UPDATE: FATCA IGA litigation in Canada Federal Court: The guts of our Plaintiffs’ (Gwen and Kazia) arguments and those of the Government we oppose (for simplicity, “Canada”) can now be found in four court documents (that our supporters paid for) submitted between October 3 and December 13, 2018 (see below for some excerpts). The Court submissions can be found on our ADCS website.
The trial, which fleshes out the written arguments in orals in Federal Court, has been held the week of January 28, 2019 in Vancouver.
OUR TRIAL WOULD NOT HAVE HAPPENED WITHOUT THE GENEROUS SUPPORT OF BROCKERS. Somehow you found the monies to pay for this trial.
THE FEDERAL COURT DOCUMENTS THAT OUR SUPPORTERS PAID FOR:
1. October 3, 2018 Plaintiffs’ Complaint.

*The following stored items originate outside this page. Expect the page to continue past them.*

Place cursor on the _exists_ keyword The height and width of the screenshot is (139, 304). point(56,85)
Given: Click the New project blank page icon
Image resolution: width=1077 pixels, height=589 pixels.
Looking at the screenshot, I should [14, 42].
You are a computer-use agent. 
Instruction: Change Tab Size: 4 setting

We argue in part that Canada’s FATCA IGA legislation violates Sections 7, 8, and 15, of our Charter of Rights and Freedoms and the sovereignty of our country. Includes: ” …the principle of nonintervention between states is a cornerstone of the international order and intrinsically connected to state sovereignty; it is undoubtedly considered by all Canadians to be fundamental to their notion of justice that Canada will not expose them to enforcement of another state’s laws; and it is predictable and easily applied – simply, Canada may not allow other state to enforce their laws on individuals residing in Canada.”

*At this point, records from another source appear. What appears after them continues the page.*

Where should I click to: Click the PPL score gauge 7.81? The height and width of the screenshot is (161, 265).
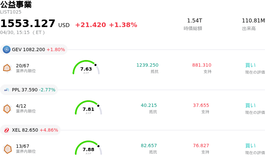[x=88, y=108]
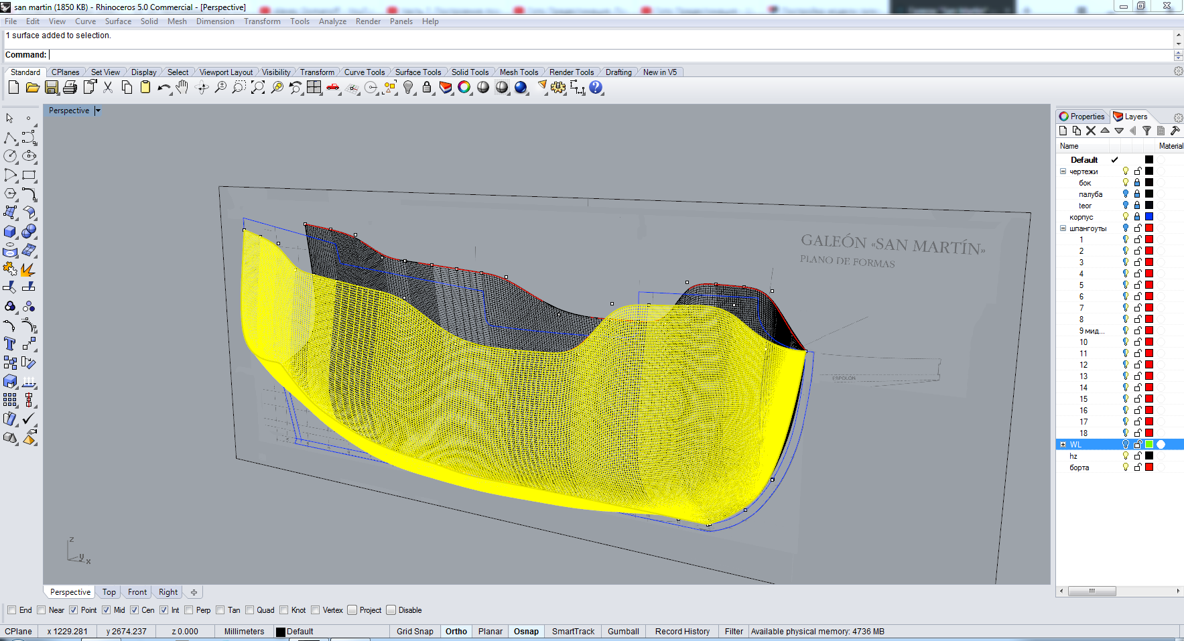Collapse the чертежи layer group
The width and height of the screenshot is (1184, 641).
tap(1063, 171)
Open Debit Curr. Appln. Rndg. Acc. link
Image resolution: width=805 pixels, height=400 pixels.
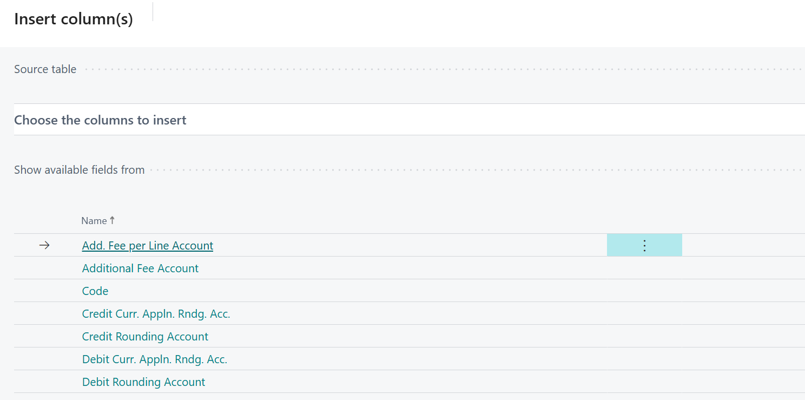click(x=154, y=359)
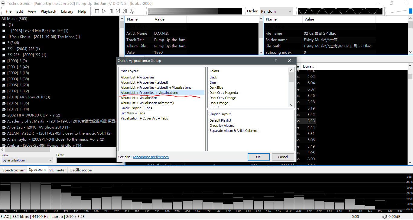
Task: Play a random track
Action: pyautogui.click(x=132, y=11)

2. November 21, 2018 Canada’s response to Plaintiffs’ Complaint. Many arguments including: Canada argues that it responded wisely to a threat from a bully:“…severe consequences to the Canadian financial sector, its customers and investors, and to the Canadian economy as a whole if Canadian financial institutions were unable or unwilling to comply with FATCA.” “…the plaintiffs have no standing..” because their accounts were not turned over, etc. “The CRS has been adopted by over 100 countries, including Canada…” “While it is acknowledged that the Impugned Provisions cause the seizure of information for the purposes of s.8, the plaintiffs do not have an objectively reasonable expectation of privacy in that information.” “The plaintiffs argue for the recognition of a novel principle of fundamental justice “that Canada will not deny its citizens the protection of Canadian sovereignty”. This proposed principle does not meet the requirements of a principle of fundamental justice as outlined by the Supreme Court of Canada.” “Avoiding the possibility of such catastrophic effects as a decline in GDP, labour income, employment, a depreciation of the Canadian dollar and a lowering of the standard of living of Canadians, are certainly sufficiently pressing and substantial to justify any minimal limitation on rights which may be found to a be result of the Impugned Provisions.”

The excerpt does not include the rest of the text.